Pulitzer-winning former Poet Laureate Ted Kooser’s birthday is close to Earth Day. To be precise, Kooser was born on April 25 way back in 1939, long before anyone thought of the annual observance. Nevertheless, Kooser has been writing about the tangled relationships between our lives and the natural world throughout his career.

Now, he gives us a wonderful picture book, House Held up by Trees (available from Amazon), which is memorable partly because its story is so simple: A family grows up in a sterile suburban yard with a perfectly manicured lawn, the children grow up, the father ages, the home is abandoned—and native trees soon reclaim the place like rising pillars of some ancient temple.

Of course, followers of Kooser’s work through the decades might read this new book for kids (and the adults who love them) as an offshoot of Kooser’s earlier family memoir, Lights on a Ground of Darkness: An Evocation of a Place and Time. Anyone who knows Kooser’s poetry and especially his family memoir immediately will recognize his voice within these new pages so beautifully illustrated by Jon Klassen.

Kooser wrote Lights on a Ground at the point when his own family was vanishing and their familiar haunts were fading. No, none of his family had a house consumed by trees, but Kooser makes it clear in his memoir that our human lives and our favorite family stories are woven through the places we love.

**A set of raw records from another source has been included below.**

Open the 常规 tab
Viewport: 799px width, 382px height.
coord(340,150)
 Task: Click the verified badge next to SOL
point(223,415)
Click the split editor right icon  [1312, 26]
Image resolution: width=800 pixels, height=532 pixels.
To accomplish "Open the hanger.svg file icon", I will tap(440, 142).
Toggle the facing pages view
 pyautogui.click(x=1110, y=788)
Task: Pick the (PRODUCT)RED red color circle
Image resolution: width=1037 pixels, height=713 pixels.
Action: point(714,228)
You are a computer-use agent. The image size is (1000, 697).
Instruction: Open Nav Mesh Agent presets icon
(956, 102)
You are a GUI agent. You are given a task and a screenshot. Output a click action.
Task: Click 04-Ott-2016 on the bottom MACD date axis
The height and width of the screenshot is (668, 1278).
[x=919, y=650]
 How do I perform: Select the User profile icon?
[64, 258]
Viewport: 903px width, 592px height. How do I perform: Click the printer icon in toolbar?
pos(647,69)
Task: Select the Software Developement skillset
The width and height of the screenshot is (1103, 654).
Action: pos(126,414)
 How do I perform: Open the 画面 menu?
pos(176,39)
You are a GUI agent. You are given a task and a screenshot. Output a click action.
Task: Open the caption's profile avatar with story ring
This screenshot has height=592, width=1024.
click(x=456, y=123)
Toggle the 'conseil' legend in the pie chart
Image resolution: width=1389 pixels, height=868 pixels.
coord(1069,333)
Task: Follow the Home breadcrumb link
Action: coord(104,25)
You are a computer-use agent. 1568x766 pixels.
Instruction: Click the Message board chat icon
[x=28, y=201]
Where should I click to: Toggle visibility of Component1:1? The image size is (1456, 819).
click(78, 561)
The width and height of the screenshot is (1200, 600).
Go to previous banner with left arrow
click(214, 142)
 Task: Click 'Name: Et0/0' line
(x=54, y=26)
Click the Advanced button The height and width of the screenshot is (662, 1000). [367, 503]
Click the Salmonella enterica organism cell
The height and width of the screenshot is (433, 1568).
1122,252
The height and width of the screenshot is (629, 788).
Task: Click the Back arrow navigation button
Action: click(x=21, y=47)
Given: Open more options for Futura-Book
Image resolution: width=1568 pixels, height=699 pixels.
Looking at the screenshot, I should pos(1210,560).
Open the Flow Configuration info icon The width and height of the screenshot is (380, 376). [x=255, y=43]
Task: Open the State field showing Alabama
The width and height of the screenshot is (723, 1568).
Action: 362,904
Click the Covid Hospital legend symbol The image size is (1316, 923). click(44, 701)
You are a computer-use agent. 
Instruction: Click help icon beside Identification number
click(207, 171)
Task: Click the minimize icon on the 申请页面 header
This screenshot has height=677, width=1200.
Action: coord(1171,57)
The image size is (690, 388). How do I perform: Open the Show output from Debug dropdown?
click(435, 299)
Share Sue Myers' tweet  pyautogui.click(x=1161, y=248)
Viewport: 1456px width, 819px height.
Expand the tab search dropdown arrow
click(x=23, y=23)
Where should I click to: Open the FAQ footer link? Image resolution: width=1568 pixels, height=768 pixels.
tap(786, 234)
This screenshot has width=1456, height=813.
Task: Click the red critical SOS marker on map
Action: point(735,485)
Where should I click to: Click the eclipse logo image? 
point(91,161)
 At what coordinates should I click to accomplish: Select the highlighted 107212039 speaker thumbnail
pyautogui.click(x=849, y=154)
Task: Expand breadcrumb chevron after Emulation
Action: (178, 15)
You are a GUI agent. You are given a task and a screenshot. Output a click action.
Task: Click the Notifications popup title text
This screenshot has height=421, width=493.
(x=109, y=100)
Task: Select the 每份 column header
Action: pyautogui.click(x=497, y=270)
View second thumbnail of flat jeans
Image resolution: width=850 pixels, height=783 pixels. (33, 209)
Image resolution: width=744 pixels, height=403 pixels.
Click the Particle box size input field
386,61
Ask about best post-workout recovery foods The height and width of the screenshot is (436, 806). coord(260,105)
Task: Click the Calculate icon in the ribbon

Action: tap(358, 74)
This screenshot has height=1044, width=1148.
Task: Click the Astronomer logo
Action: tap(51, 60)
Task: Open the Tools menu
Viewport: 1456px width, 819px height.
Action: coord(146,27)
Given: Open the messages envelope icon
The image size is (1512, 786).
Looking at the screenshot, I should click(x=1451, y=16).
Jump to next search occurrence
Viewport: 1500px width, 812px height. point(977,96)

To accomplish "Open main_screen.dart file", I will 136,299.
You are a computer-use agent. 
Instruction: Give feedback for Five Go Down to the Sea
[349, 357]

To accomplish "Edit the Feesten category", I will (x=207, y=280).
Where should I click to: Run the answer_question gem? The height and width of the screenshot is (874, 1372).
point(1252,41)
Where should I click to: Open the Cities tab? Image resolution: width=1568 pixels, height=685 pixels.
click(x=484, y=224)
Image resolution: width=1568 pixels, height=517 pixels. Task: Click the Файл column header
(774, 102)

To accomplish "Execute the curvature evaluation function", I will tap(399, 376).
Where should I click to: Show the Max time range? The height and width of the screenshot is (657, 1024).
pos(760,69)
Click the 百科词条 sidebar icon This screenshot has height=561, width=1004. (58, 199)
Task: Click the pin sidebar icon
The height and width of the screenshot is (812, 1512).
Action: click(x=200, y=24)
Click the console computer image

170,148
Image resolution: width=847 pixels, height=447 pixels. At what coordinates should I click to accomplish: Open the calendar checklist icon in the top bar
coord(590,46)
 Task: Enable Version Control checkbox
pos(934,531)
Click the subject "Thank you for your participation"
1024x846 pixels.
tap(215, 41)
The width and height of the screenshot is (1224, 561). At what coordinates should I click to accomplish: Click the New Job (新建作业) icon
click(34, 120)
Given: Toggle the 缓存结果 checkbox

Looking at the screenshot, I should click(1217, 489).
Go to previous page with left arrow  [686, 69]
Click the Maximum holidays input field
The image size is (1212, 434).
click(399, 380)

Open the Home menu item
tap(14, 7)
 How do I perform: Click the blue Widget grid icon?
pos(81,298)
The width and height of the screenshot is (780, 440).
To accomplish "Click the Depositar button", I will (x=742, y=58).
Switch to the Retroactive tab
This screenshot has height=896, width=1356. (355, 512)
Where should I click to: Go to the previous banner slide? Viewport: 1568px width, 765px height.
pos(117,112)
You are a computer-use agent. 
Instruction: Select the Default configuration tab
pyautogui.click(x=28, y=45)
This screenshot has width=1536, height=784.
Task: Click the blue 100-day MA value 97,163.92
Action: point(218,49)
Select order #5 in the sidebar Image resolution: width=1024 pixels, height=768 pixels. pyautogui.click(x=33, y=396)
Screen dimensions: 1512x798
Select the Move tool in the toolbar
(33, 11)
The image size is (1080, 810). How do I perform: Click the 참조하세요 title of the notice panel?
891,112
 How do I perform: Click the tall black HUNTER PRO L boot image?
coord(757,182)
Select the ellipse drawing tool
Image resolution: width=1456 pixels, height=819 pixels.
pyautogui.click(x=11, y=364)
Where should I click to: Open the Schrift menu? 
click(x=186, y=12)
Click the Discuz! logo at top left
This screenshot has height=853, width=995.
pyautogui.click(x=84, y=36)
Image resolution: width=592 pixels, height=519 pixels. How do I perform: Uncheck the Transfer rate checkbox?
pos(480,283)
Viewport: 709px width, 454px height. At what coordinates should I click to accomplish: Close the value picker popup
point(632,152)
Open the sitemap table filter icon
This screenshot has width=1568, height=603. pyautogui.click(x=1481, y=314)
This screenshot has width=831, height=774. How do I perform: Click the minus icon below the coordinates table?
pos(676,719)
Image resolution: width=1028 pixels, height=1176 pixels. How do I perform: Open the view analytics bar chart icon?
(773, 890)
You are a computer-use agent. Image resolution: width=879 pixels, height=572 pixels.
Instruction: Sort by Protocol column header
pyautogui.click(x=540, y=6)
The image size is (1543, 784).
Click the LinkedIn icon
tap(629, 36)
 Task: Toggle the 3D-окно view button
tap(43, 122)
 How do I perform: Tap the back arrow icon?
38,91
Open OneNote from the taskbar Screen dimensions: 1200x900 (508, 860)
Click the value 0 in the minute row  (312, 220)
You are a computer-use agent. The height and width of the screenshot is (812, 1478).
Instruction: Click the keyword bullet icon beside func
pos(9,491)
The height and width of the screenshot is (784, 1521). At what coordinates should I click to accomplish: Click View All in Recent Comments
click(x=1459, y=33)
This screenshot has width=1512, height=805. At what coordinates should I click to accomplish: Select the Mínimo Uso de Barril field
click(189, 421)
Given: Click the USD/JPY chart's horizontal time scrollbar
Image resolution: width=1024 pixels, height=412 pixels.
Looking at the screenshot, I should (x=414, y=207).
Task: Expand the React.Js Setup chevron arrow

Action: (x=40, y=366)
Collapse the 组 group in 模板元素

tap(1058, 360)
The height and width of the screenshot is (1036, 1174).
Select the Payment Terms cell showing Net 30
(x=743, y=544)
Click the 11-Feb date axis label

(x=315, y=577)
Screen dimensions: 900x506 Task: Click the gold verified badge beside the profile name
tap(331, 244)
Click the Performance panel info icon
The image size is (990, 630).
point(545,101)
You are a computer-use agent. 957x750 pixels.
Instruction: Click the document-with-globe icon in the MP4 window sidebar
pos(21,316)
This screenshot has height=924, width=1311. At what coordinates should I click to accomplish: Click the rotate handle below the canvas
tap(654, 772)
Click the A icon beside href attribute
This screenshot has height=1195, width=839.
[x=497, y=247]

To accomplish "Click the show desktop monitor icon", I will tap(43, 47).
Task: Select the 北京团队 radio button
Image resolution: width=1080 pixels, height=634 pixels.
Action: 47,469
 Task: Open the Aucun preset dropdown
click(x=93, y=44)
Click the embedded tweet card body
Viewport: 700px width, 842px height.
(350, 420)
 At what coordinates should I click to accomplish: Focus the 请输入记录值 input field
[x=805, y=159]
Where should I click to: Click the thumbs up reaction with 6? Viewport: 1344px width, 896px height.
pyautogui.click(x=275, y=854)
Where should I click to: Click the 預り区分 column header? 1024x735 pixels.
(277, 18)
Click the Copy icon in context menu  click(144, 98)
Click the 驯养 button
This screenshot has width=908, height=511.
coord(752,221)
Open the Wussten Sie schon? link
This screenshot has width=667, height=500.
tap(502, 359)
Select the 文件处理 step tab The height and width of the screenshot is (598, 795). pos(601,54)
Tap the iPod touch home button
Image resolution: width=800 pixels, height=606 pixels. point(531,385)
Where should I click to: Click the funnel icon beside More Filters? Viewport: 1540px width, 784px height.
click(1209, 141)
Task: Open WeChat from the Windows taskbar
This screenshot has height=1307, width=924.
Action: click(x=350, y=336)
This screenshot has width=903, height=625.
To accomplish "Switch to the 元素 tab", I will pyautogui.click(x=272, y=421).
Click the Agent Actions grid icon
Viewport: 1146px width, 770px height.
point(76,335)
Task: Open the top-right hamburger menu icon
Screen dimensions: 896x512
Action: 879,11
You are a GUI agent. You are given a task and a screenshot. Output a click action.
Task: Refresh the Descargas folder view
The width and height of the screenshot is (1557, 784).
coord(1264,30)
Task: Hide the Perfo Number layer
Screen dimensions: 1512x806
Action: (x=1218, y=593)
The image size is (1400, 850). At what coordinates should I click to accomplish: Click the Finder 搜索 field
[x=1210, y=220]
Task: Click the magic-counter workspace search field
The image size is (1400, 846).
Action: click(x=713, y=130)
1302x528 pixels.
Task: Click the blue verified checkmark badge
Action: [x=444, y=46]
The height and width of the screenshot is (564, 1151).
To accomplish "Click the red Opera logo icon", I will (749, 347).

He opens the memoir with a poem to his late mother, Vera Delores Moser Kooser: Mid April already, and the wild plums bloom at the roadside, a lacy white against the exuberant, jubilant green of new grass and the dusty, fading black of burned-out ditches. No leaves, not yet … But clearly those leaves are coming in “the month of my birth … the best month to be born in,” Kooser writes. And how does he remember his mother best? By moving some of the irises she loved over to his own yard. Soon, they will blossom in the “feast” of spring. Then, he writes to his mother: “Were it not for the way you taught  me to look at the world, to see the life at play in everything, I would have to be lonely forever.”

What an elegy! For that reason, in recommending House Held up by Trees today, we also urge readers to pick up Kooser’s Lights on a Ground. Together, the two books are a full meal, as Kooser might put it, about the ephemeral quality of family, the ever-changing nature of what we consider to be “home”—and the potent place of nature in preserving what is best in all of us.